Repeat the passage of the loudspeaker review word for word, starting at "One of the most" and ending at "of musical intimacy.".

### TEXT PASSAGE
----------------------------------------

TESTED: Wilson Audio Specialties Alexandria X-2 Series 2

One of the most remarkable aspects of the Wilson Audio Alexandria X-2 Series 2 loudspeaker—and this is a loudspeaker that is remarkable in many ways—is its sense of musical intimacy.

That might seem an odd statement about a 6′-tall, six-driver-per-side, 1500-pound pair of loudspeakers. Mega-speakers have traditionally excelled at bass extension, dynamics, scale, and power, but have tended to sound “big” even on small-scale music. The consequence of this phenomenon is a trade-off that favored the visceral thrill-ride of large-scale orchestral music at the expense of connection, subtlety, and intimacy with solo instruments, duets, and small ensembles.

But the X-2 defies the paradigm; this new Wilson is chameleon-like in its ability to sound big and forceful when the music demands—an area in which it is unparalleled—and then to seemingly shrink to the size of a mini-monitor when reproducing solo classical guitar. It’s not just the physical size of instrumental images that the X-2 gets right; it also resolves fine information in a gentle and understated way, conveying to the listener a heightened degree of musical expression.

We’ll return to this and other aspects of the X-2’s sound, but let’s first consider the loudspeaker itself. The Alexandria X-2 is so named because it represents designer David Wilson’s accumulated knowledge of loudspeaker design, just as the great library at Alexandria was the repository of all knowledge in the ancient world. This is Wilson Audio’s statement product—the best loudspeaker it knows how to build without regard to cost. And that cost is a considerable $148,000 per pair, a staggering sum for a loudspeaker of any kind. However, the design, build-quality, execution, and finish are commensurately staggering; they don’t get any better than this. I’ve looked closely at several other speakers costing north of a hundred large and discovered that they’re often simply larger versions of the company’s lesser speakers. That is, they are scaled up in cabinet size and driver count, but not in technology, design innovation, or build-quality.

This X-2 under review is the new Series 2, a re-engineered version of the original X-2. The Series 2 benefits from a new midrange driver, a new tweeter, and a re-tuned crossover network. The enclosure is the same (except for the back’s visual appearance), allowing Series 1 owners to upgrade. David Wilson talks about the inspiration behind this re-design in my accompanying interview with him. To summarize, Wilson heard a certain beauty in live performances at Vienna’s Musikverein concert hall that was not conveyed by any of his loudspeakers, including the original X-2. He set out to discover the underlying acoustical phenomenon, and then to build a speaker that reproduced those acoustical properties, bringing the listener closer to what he had heard in the Musikverein.

----------------------------------------

### DATA SECTION
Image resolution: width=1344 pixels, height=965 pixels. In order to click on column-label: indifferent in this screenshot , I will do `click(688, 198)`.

----------------------------------------

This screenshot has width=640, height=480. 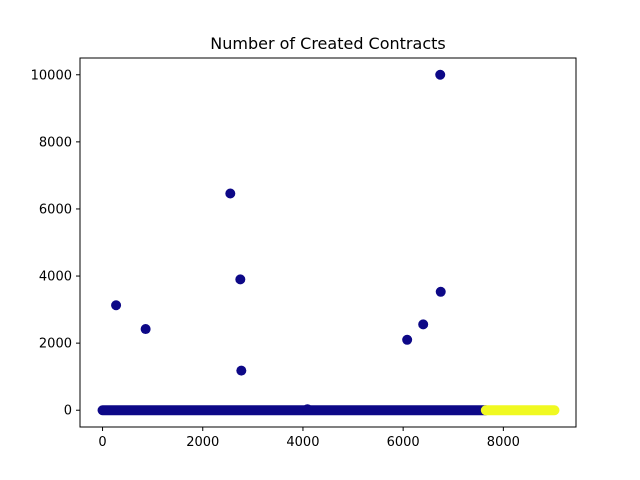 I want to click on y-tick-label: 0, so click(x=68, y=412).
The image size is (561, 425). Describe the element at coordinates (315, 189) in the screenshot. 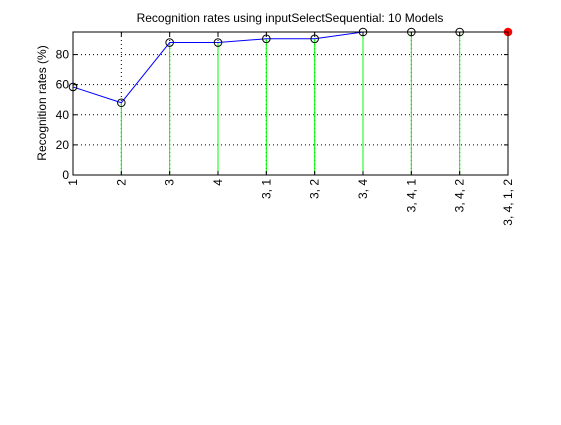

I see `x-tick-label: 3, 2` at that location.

----------------------------------------

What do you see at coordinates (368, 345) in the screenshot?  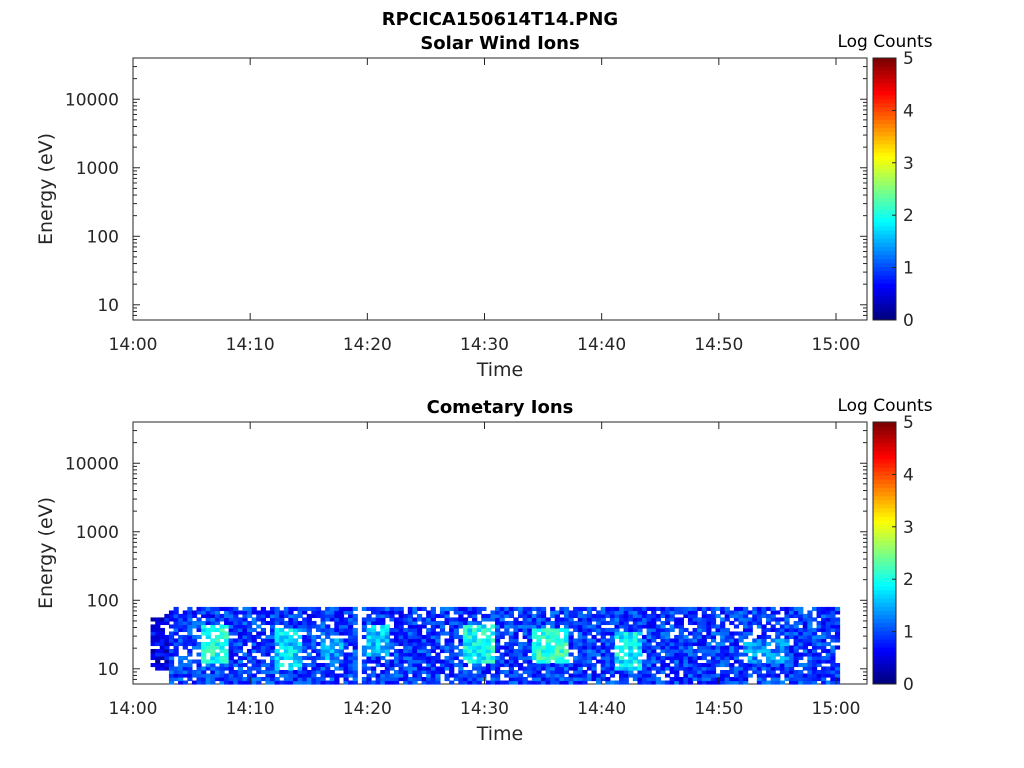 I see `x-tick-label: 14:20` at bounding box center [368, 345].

----------------------------------------

### RESULT
One of the most remarkable aspects of the Wilson Audio Alexandria X-2 Series 2 loudspeaker—and this is a loudspeaker that is remarkable in many ways—is its sense of musical intimacy.